Die Erklärung dafür liefert eine Umfrage des Gallup-Instituts, das Wiener nach den für sie wichtigsten Themen für ihre Wahlentscheidung gefragt hat. Das Ergebnis war – selbst bei Kritik der Methode von 400 Telefoninterviews – eindeutig. Die ersten drei Themen haben unmittelbar mit dem Komplex Sicherheit in all seinen Ausformungen zu tun. 34Prozent der Befragten nannten „mehr Sicherheit, weniger Kriminalität“, es folgten das „Ausländerproblem“ (31) und „Asyl“ (28).

Um das Wahlvolk auf die Schlacht um Stimmanteile vorzubereiten, werden in Wien seit Anfang August unterschiedlichste Detail- und Zwischenergebnisse aus der Kriminalstatistik 2015 gezielt an die Öffentlichkeit gebracht. Dabei gibt die Polizei selbst solche Daten seit Anfang 2014 nicht mehr bekannt. In welcher politischen Ecke die Quellen zu suchen sind, ist angesichts des Inhalts der Daten leicht zu erraten. Die Botschaften lauten nämlich: Weniger Anzeigen, weniger Überfälle, weniger Taschendiebe.

********************

AUFGABE: Nenne alle Themen, die laut Lesetext in der Gallup-Umfrage unter Wienern vorne lagen, jeweils mit dem angegebenen Prozentanteil. Das Material steht in keinem Zusammenhang mit dem Lesetext.

Zeigedaten für Screenshots und Dokumente
********************

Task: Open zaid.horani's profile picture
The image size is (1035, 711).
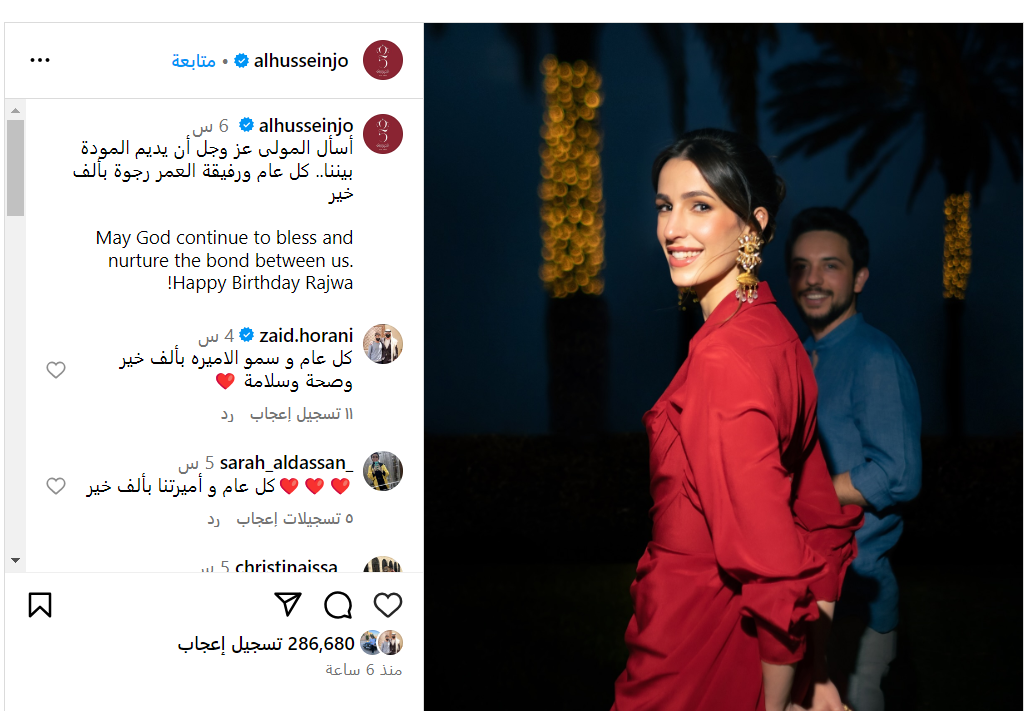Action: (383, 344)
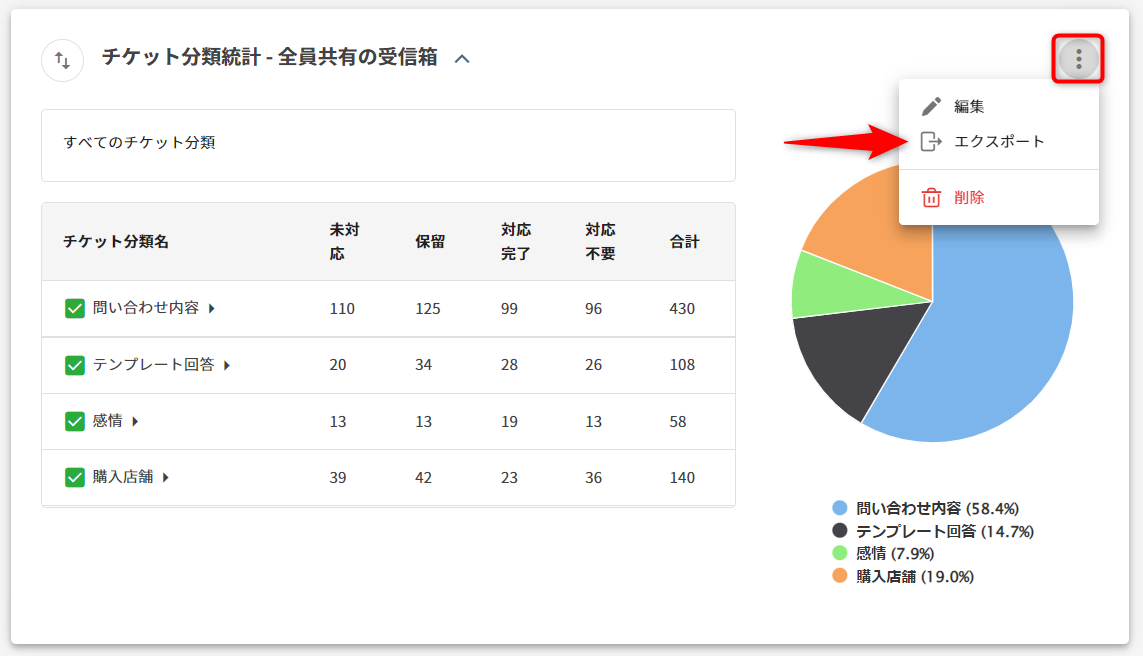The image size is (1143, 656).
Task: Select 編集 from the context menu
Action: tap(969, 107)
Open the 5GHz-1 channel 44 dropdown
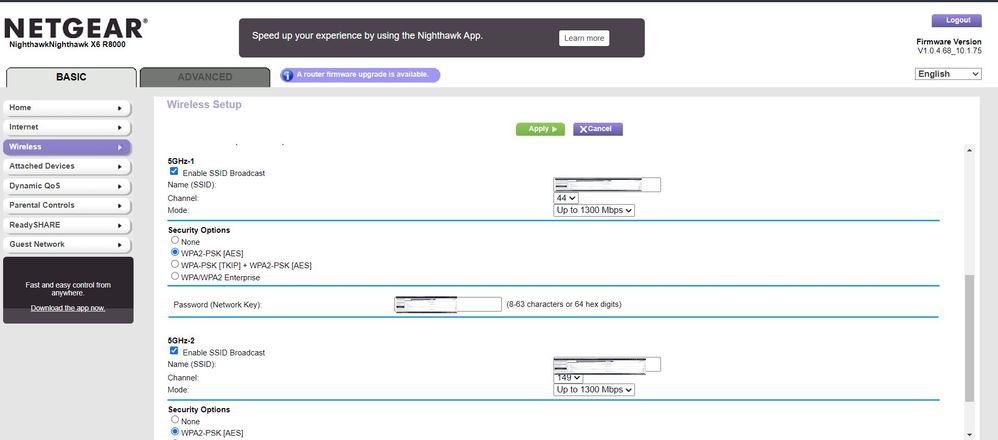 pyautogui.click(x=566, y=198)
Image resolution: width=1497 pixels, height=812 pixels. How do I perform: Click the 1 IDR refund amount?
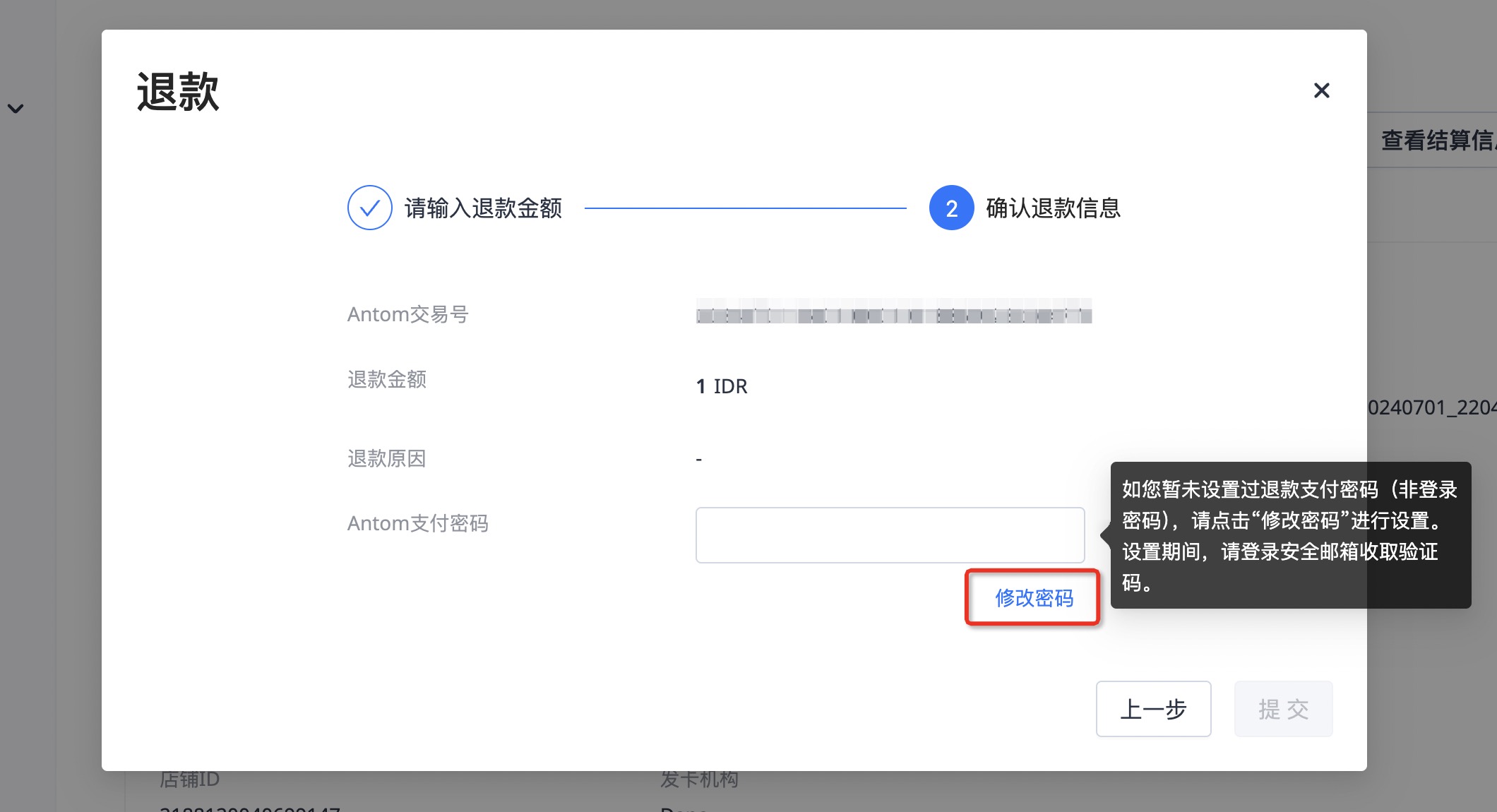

********************

LÖSUNG:
- „mehr Sicherheit, weniger Kriminalität“: 34 Prozent
- „Ausländerproblem“: 31 Prozent
- „Asyl“: 28 Prozent